Every line below should be copied out exactly.

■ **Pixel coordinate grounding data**

+++

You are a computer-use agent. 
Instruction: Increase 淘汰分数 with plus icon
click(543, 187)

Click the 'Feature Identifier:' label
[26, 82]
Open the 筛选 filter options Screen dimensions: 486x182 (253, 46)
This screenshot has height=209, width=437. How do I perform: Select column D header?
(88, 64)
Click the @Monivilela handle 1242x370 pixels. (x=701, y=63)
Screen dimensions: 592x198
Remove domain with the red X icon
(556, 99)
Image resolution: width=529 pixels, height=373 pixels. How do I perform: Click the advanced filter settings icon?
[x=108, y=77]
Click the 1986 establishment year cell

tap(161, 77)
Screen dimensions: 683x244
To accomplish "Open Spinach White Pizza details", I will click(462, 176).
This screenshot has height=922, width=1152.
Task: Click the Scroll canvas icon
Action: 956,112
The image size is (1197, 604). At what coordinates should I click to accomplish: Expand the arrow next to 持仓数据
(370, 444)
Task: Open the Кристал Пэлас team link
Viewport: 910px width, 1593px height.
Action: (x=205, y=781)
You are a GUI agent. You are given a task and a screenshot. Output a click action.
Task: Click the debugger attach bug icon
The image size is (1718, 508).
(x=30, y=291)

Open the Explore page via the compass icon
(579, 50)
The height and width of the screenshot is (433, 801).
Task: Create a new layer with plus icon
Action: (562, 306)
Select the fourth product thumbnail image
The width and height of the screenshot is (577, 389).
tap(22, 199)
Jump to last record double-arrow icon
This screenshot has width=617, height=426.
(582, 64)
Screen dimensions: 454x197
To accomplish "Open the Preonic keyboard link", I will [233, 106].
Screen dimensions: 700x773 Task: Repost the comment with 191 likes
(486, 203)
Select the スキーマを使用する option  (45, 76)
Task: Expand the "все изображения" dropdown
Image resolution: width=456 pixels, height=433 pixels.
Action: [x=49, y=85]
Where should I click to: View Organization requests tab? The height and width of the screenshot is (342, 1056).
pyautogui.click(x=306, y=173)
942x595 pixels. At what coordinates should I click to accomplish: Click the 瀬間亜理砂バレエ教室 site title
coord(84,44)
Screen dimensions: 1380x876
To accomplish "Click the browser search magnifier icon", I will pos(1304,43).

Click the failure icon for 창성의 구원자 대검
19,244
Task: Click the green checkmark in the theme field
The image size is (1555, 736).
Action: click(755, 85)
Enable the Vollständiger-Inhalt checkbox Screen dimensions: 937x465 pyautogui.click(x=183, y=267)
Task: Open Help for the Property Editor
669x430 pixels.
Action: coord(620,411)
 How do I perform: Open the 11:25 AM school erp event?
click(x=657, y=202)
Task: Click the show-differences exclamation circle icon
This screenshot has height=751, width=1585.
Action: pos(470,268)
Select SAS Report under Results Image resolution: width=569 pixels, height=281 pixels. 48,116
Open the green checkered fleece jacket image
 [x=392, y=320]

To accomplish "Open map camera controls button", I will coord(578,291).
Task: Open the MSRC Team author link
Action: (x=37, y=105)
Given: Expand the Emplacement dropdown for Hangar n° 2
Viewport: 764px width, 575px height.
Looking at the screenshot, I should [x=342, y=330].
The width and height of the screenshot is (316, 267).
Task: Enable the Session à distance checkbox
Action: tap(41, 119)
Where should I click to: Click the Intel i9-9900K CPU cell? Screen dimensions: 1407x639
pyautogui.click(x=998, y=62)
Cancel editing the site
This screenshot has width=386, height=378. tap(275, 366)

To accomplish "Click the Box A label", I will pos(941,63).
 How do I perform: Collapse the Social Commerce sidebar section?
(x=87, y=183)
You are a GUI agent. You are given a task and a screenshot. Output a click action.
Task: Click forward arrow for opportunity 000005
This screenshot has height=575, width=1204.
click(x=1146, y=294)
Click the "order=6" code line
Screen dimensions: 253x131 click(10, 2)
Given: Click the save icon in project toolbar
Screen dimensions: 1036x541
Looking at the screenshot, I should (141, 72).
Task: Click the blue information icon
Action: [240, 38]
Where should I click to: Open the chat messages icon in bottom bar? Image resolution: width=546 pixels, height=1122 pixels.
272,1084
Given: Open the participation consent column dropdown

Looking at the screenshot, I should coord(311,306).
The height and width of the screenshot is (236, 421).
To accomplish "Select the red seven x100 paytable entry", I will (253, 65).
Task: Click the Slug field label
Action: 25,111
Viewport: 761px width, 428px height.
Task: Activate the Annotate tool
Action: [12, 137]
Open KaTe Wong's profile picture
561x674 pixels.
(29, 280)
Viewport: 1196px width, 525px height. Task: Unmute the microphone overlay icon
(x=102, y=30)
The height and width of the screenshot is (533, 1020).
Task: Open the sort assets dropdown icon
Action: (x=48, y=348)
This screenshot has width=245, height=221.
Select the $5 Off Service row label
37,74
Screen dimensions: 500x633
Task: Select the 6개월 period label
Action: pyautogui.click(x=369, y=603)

+++

■ **Response area**
You are a computer-use agent. 
Instruction: Increase 淘汰分数 with plus icon
click(543, 187)

Click the 'Feature Identifier:' label
[26, 82]
Open the 筛选 filter options Screen dimensions: 486x182 (253, 46)
This screenshot has height=209, width=437. How do I perform: Select column D header?
(88, 64)
Click the @Monivilela handle 1242x370 pixels. (x=701, y=63)
Screen dimensions: 592x198
Remove domain with the red X icon
(556, 99)
Image resolution: width=529 pixels, height=373 pixels. How do I perform: Click the advanced filter settings icon?
[x=108, y=77]
Click the 1986 establishment year cell

tap(161, 77)
Screen dimensions: 683x244
To accomplish "Open Spinach White Pizza details", I will click(462, 176).
This screenshot has height=922, width=1152.
Task: Click the Scroll canvas icon
Action: 956,112
The image size is (1197, 604). At what coordinates should I click to accomplish: Expand the arrow next to 持仓数据
(370, 444)
Task: Open the Кристал Пэлас team link
Viewport: 910px width, 1593px height.
Action: (x=205, y=781)
You are a GUI agent. You are given a task and a screenshot. Output a click action.
Task: Click the debugger attach bug icon
The image size is (1718, 508).
(x=30, y=291)

Open the Explore page via the compass icon
(579, 50)
The height and width of the screenshot is (433, 801).
Task: Create a new layer with plus icon
Action: (562, 306)
Select the fourth product thumbnail image
The width and height of the screenshot is (577, 389).
tap(22, 199)
Jump to last record double-arrow icon
This screenshot has width=617, height=426.
(582, 64)
Screen dimensions: 454x197
To accomplish "Open the Preonic keyboard link", I will [233, 106].
Screen dimensions: 700x773 Task: Repost the comment with 191 likes
(486, 203)
Select the スキーマを使用する option  (45, 76)
Task: Expand the "все изображения" dropdown
Image resolution: width=456 pixels, height=433 pixels.
Action: [x=49, y=85]
Where should I click to: View Organization requests tab? The height and width of the screenshot is (342, 1056).
pyautogui.click(x=306, y=173)
942x595 pixels. At what coordinates should I click to accomplish: Click the 瀬間亜理砂バレエ教室 site title
coord(84,44)
Screen dimensions: 1380x876
To accomplish "Click the browser search magnifier icon", I will pos(1304,43).

Click the failure icon for 창성의 구원자 대검
19,244
Task: Click the green checkmark in the theme field
The image size is (1555, 736).
Action: click(755, 85)
Enable the Vollständiger-Inhalt checkbox Screen dimensions: 937x465 pyautogui.click(x=183, y=267)
Task: Open Help for the Property Editor
669x430 pixels.
Action: coord(620,411)
 How do I perform: Open the 11:25 AM school erp event?
click(x=657, y=202)
Task: Click the show-differences exclamation circle icon
This screenshot has height=751, width=1585.
Action: pos(470,268)
Select SAS Report under Results Image resolution: width=569 pixels, height=281 pixels. 48,116
Open the green checkered fleece jacket image
 [x=392, y=320]

To accomplish "Open map camera controls button", I will coord(578,291).
Task: Open the MSRC Team author link
Action: (x=37, y=105)
Given: Expand the Emplacement dropdown for Hangar n° 2
Viewport: 764px width, 575px height.
Looking at the screenshot, I should [x=342, y=330].
The width and height of the screenshot is (316, 267).
Task: Enable the Session à distance checkbox
Action: tap(41, 119)
Where should I click to: Click the Intel i9-9900K CPU cell? Screen dimensions: 1407x639
pyautogui.click(x=998, y=62)
Cancel editing the site
This screenshot has width=386, height=378. tap(275, 366)

To accomplish "Click the Box A label", I will pos(941,63).
 How do I perform: Collapse the Social Commerce sidebar section?
(x=87, y=183)
You are a GUI agent. You are given a task and a screenshot. Output a click action.
Task: Click forward arrow for opportunity 000005
This screenshot has height=575, width=1204.
click(x=1146, y=294)
Click the "order=6" code line
Screen dimensions: 253x131 click(10, 2)
Given: Click the save icon in project toolbar
Screen dimensions: 1036x541
Looking at the screenshot, I should (141, 72).
Task: Click the blue information icon
Action: [240, 38]
Where should I click to: Open the chat messages icon in bottom bar? Image resolution: width=546 pixels, height=1122 pixels.
272,1084
Given: Open the participation consent column dropdown

Looking at the screenshot, I should coord(311,306).
The height and width of the screenshot is (236, 421).
To accomplish "Select the red seven x100 paytable entry", I will (253, 65).
Task: Click the Slug field label
Action: 25,111
Viewport: 761px width, 428px height.
Task: Activate the Annotate tool
Action: [12, 137]
Open KaTe Wong's profile picture
561x674 pixels.
(29, 280)
Viewport: 1196px width, 525px height. Task: Unmute the microphone overlay icon
(x=102, y=30)
The height and width of the screenshot is (533, 1020).
Task: Open the sort assets dropdown icon
Action: (x=48, y=348)
This screenshot has width=245, height=221.
Select the $5 Off Service row label
37,74
Screen dimensions: 500x633
Task: Select the 6개월 period label
Action: pyautogui.click(x=369, y=603)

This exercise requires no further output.